Ja, alle middelbare en hogere scholen waren dicht vanwege die oorlogstijd. D’r was geen brandstof meer, docenten moesten onderduiken. Afijn, toen was de oorlog voorbij en ik dacht ik kan mijn studie voortzetten, maar niks daarvan, jongen! De boel moest weer opgebouwd worden! Mijn vader had een slijterij en na de bevrijding moest ik die zaak runnen. Nou, ik was helemaal geen zakenman, verre van dat, maar ja, de tent moest weer van de grond getild worden. A’j studeren wilt, zei mien va, dan dooj’t mar in oen vriejn tied! Ha!
Ja, ik ben een echte Tukker. Mijn moeder komt uit Goor, mijn vader kwam uit Lonneker. Bij ons thuis werd alleen maar Twents gesproken, ja hoor. Er werd niet gezegd: eet je bord leeg, nee, maak ’n teelder leug, jong. Hèhè.
Maar op een gegeven moment was ik de naaste assistent van Van Haeften en hij had veel opdrachten: oorkondes maken voor de fabrikanten als er bijvoorbeeld één 25 jaar in dienst was, of als er een ander heuglijk feit gevierd moest worden. Bloemetjes en kaligrafisch schrift op handgeschept papier, daar was-ie ’n meester in.
Toen brak de bevrijding aan, en wat deed die goochemerd? Bij een of andere klompenmaker in Enter haalde hij massa’s klompjes, groten en kleinen. Hij zegt: we gaan mooi geld verdienen. Ik zeg: wat is de bedoeling? Hij zegt: we gaan klompjes beschilderen en die gaan we verpatsen aan de Amerikanen en Canadezen. Ik zeg: nou best. Dus hij met blauw alle luchten, ik met groen de boompjes en de weitjes, hij weer de molentjes en ik de vrouwtjes met het juk. Ho, ho, god, aan de lopende band! Zijn vrouw, hij had een veel jongere vrouw, die had kennis met een Canadese officier – dat vond hij wel best, ’t maakte ‘m niks uit – en die bracht al z’n collega’s mee en die waren gek van die klompjes en die verruilden we voor sloffen sigaretten. Jonge, jonge, wat hebben we daar geld kunnen verdienen.”

Ashanti

“Maar ik moet er even bij vertellen: ik ben geen schilder die lang op een thema vastzit. Dat wil ik bewust niet, want het mag geen routine worden. Als het routine wordt, dan beleef ik er niks meer in, dan gaat de hele spontaniteit eruit. Snap je? Dat doen we niet.

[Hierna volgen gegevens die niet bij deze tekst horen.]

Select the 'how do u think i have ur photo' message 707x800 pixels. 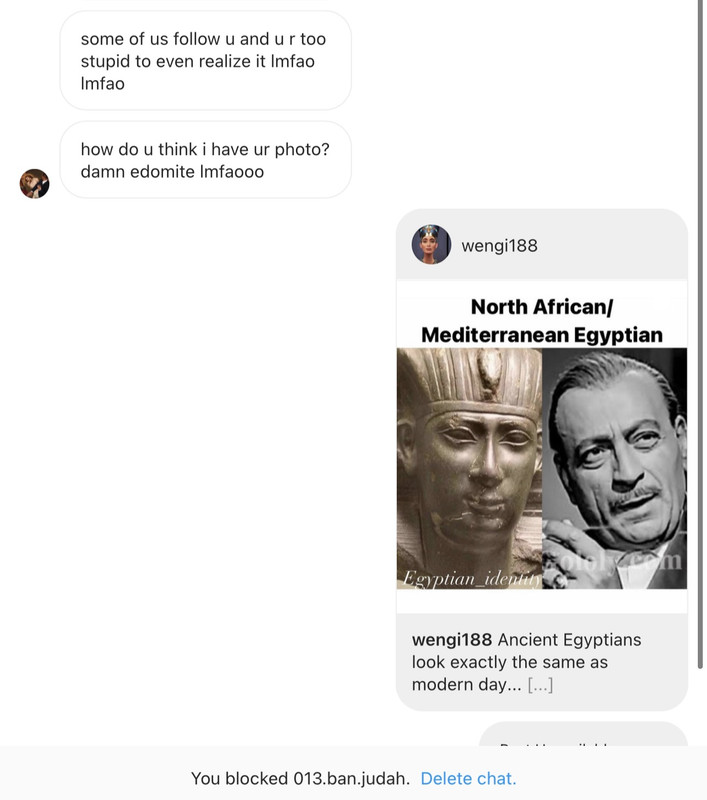point(206,160)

Toch zit er nog – dat raak je nooit meer kwijt – het Afrika-element, de Afrikabasis in mijn werk. Die vind je steeds terug in de vorm van de Ashanti doll. Die sterke vormen: dat grote hoofd, zo als bol, en daaronder dat korte lijfje, meestal zo in een kruisvorm. De Ashanti doll, dat dragen die Ashanti-meisjes als ze pas in het huwelijk zijn getreden, in de hoop dat ze een vruchtbaar huwelijk zullen hebben.”